The tallest adult men in America live in Iowa and Alabama, while the tallest women live in South Dakota.
Hawaii, meanwhile, can lay claim to the shortest members of either sex.
Those figures come from the latest release of data from the CDC’s Behavioral Risk Factor Surveillance System (BRFSS), a massive annual survey of health and wellness in the United States. In 2017 the CDC polled more than 450,000 people for the survey, enough to provide accurate estimates of health-related data in all 50 states. The typical public opinion poll, by contrast, surveys about 1,000 people nationwide.
The BRFSS is used to track state-level trends in weight and obesity, healthy eating, and physical activity. But the BRFSS also asks its respondents, all of whom are age 18 and older, about their height.

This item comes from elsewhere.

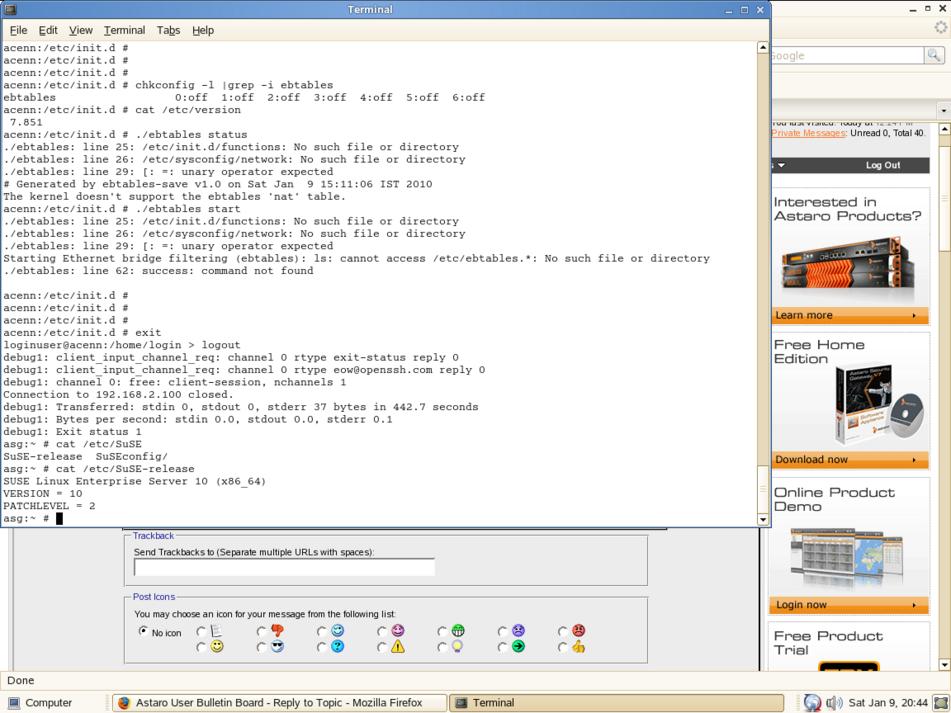
Task: Open the Terminal menu in menu bar
Action: click(x=124, y=30)
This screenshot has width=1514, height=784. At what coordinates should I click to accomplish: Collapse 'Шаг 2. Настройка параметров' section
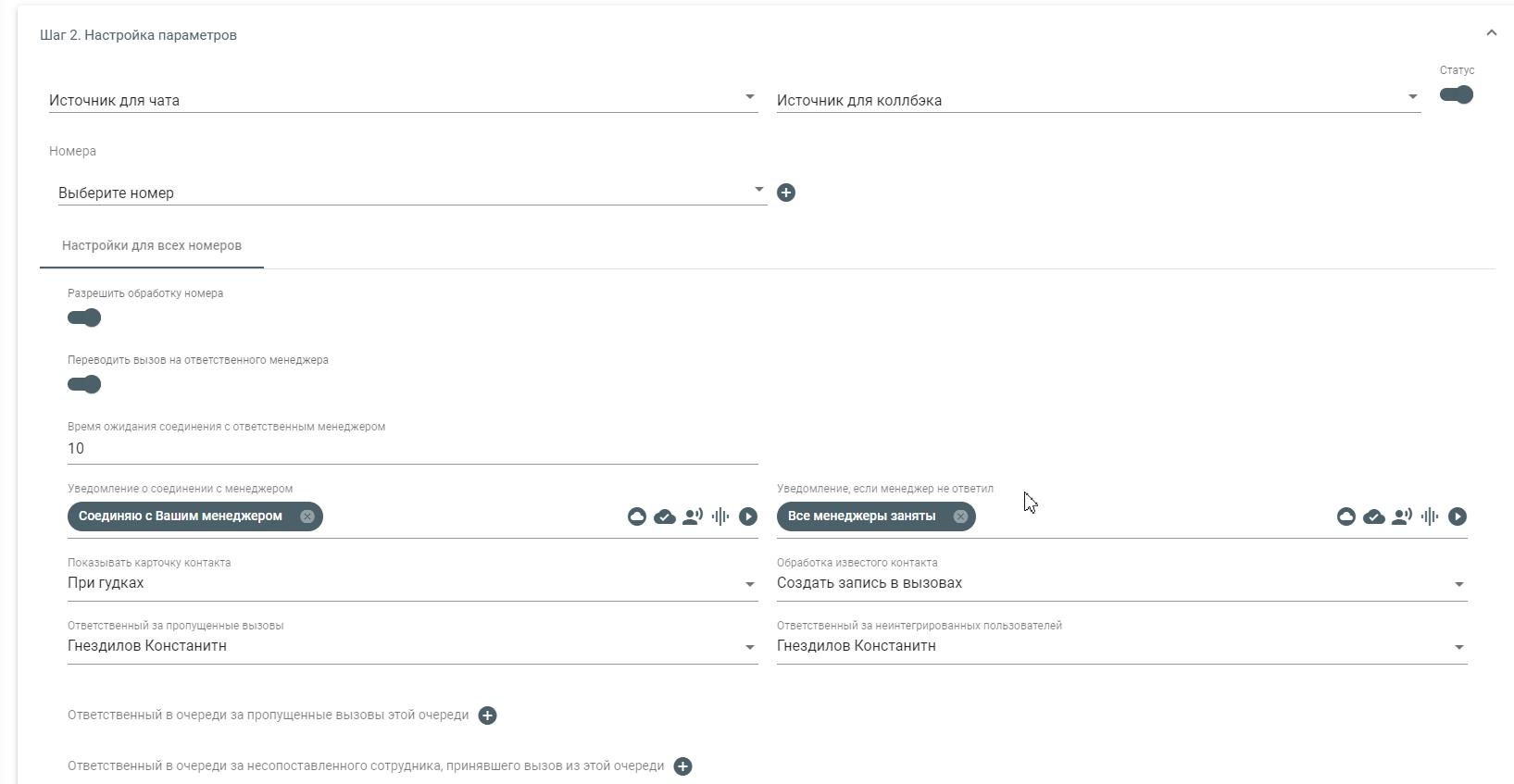coord(1491,33)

At the state level it runs from about 5 feet 9 inches tall in Hawaii to about 5 feet 11 inches in Alabama and Iowa. Generally speaking, men in the northern plains states and a swath of Appalachia report the tallest heights, while men in the northeast and southwest tend to be shorter.

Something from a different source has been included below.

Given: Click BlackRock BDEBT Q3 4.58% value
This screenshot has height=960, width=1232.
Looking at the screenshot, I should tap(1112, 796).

What’s driving those differences? Race is one big factor. Medical examination data maintained by the CDC shows that white men (average height of 5 feet 10 inches rounded to the nearest inch) and black men (5 feet 9 inches) tend to be significantly taller than Asian (5 feet 7 inches) or Hispanic (5 feet 7 inches) men. Hawaii, California, and New York have high Hispanic and Asian populations. In Hawaii, fewer than one-third of the population identifies as black or white. In Alabama, by contrast, 96 percent of the population is black or white.